**Direction**
Rewrite the lines below as a numbered list, skipping any blank lines and leaving out the pictures.

**Dataset**
┄┄┄┄┄┄

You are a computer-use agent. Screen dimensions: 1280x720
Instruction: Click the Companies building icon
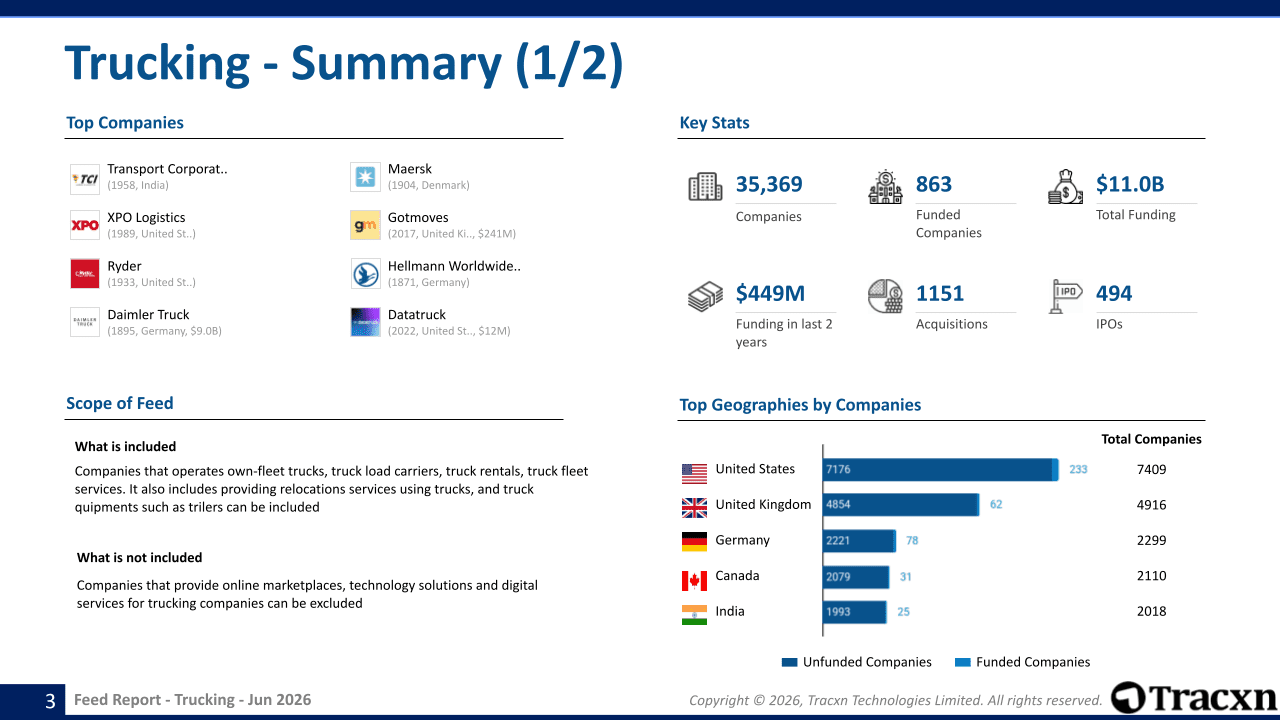coord(705,187)
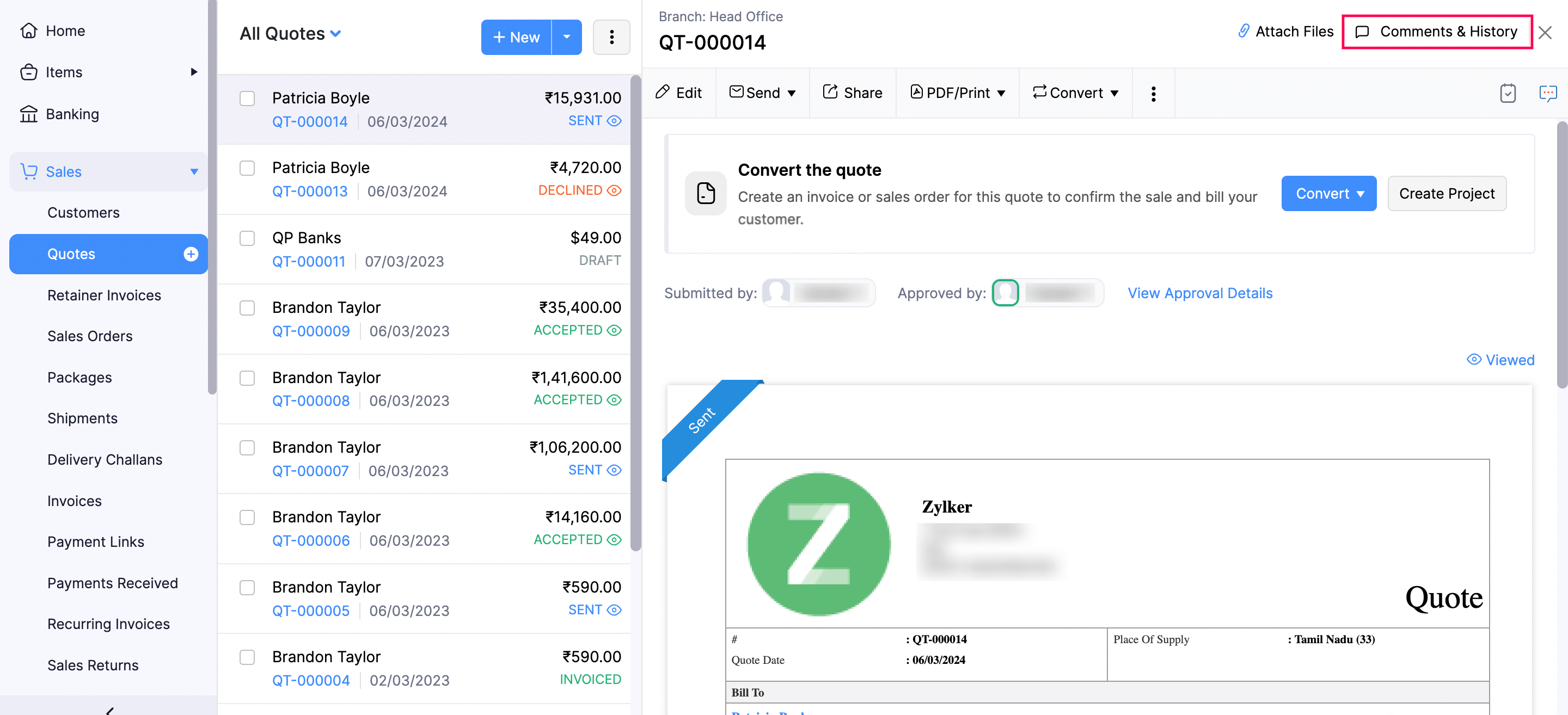This screenshot has height=715, width=1568.
Task: Open the View Approval Details link
Action: (x=1200, y=293)
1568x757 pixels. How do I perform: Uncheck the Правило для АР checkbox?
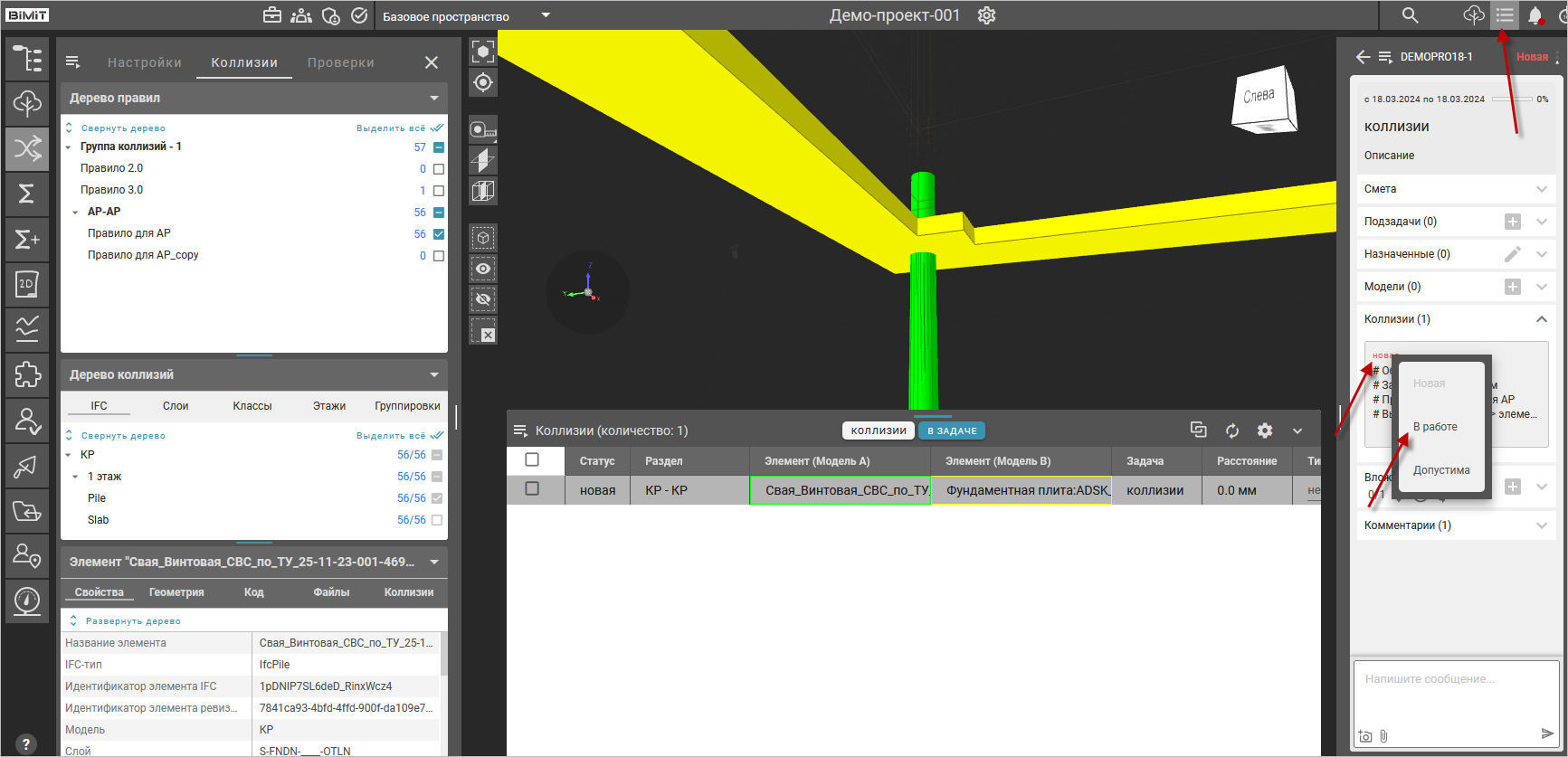439,234

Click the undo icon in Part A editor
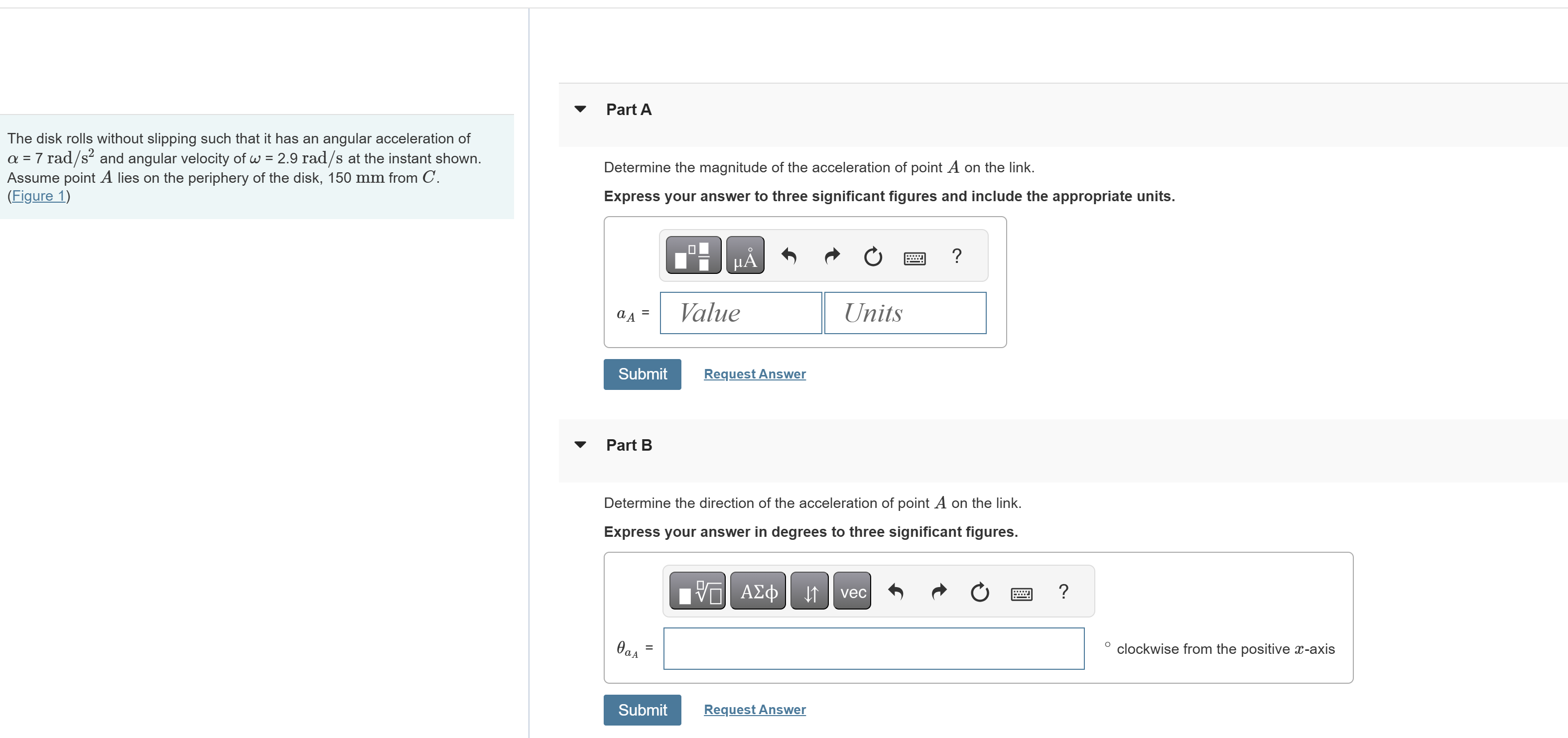[x=789, y=255]
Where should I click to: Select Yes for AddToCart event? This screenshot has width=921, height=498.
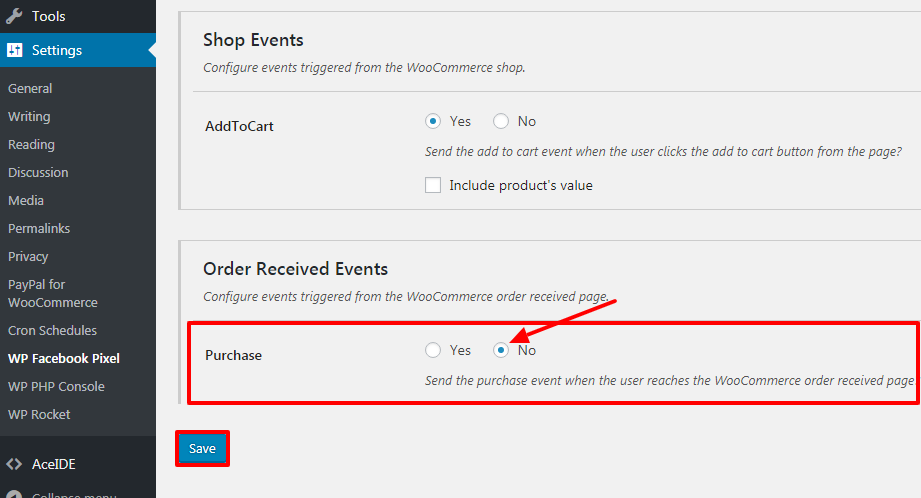point(433,122)
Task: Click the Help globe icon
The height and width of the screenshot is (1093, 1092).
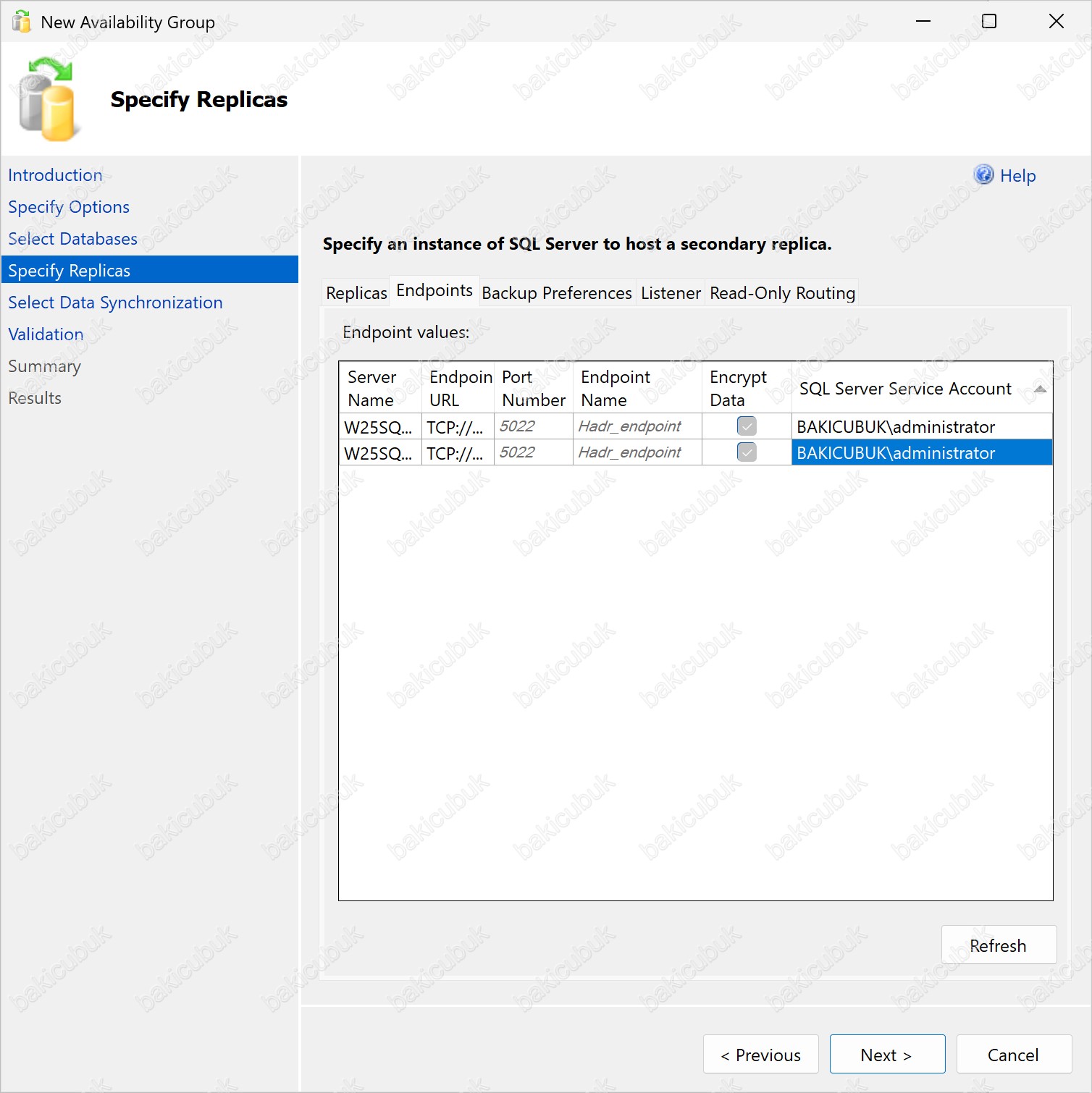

┄┄┄┄┄┄

**Problem solution**
1. You are a computer-use agent. Screen dimensions: 1280x720
2. Instruction: Click the Companies building icon
3. coord(705,187)
4. This screenshot has height=715, width=1568.
5. Task: Open the View Approval Details link
6. Action: (x=1200, y=293)
7. 1568x757 pixels. How do I perform: Uncheck the Правило для АР checkbox?
8. 439,234
9. Click the undo icon in Part A editor
10. [x=789, y=255]
11. Where should I click to: Select Yes for AddToCart event? This screenshot has width=921, height=498.
12. point(433,122)
13. Task: Click the Help globe icon
14. The height and width of the screenshot is (1093, 1092).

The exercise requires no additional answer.